Activists say more than 100 people have died in three days of fighting in Damascus suburbs.
The escalating bloodshed prompted the Arab League to suspend the work of its monitors on Saturday. Arab foreign ministers, who have urged Assad to step down and make way for a government of national unity, are due to discuss the crisis on February 5.
Syria's state news agency said six soldiers died in an attack near Deraa in the south and "terrorists" blew up a gas pipeline. Pipelines have often been targeted in the uprising.
The state news agency SANA has reported funerals of more than 70 members of the security forces members since Friday.
Residents of Deraa - where anti-Assad unrest first flared - said firefights between army defectors and government troops killed at least 20 people, most of them government forces.

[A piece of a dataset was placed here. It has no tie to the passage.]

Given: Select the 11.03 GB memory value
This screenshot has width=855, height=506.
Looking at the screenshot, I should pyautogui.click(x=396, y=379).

In Homs, the central Syrian city that has seen heavy attacks by Assad's forces and sectarian reprisal killings, residents said government troops backed with armor fought rebels near its marketplace.
Syria limits access for journalists and the details of events could not be immediately verified.
After mass demonstrations against him erupted last spring, Assad launched a military crackdown. Growing numbers of army deserters and gunmen have joined the protesters in a country of 23 million people at the heart of the Middle East.
The insurgency has crept closer to the capital. The suburbs, a string of mainly conservative Sunni Muslim towns known as al-Ghouta, are home to the bulk of the 3 million population of Damascus and its outlying districts.
State television read out a statement from the Interior Ministry calling the events there a sweep against terrorists.
The Damascus suburbs have seen large demonstrations demanding the removal of Assad, a member of the minority Alawite sect, an offshoot of Shi'ite Islam that has dominated the mostly Sunni Muslim country for the last five decades.
The rebel force said on Monday medicine and blood were running low in field hospitals, some set up in mosques, and that advancing government forces were carrying out mass arrests.
Iran, Syria's regional ally and once unconditional supporter of Assad's crackdown, said Assad must be spared foreign interference to enact promised constitutional reforms.
The United Nations said in December more than 5,000 people had been killed in the protests and crackdown. Syria says more than 2,000 security force members have been killed by militants.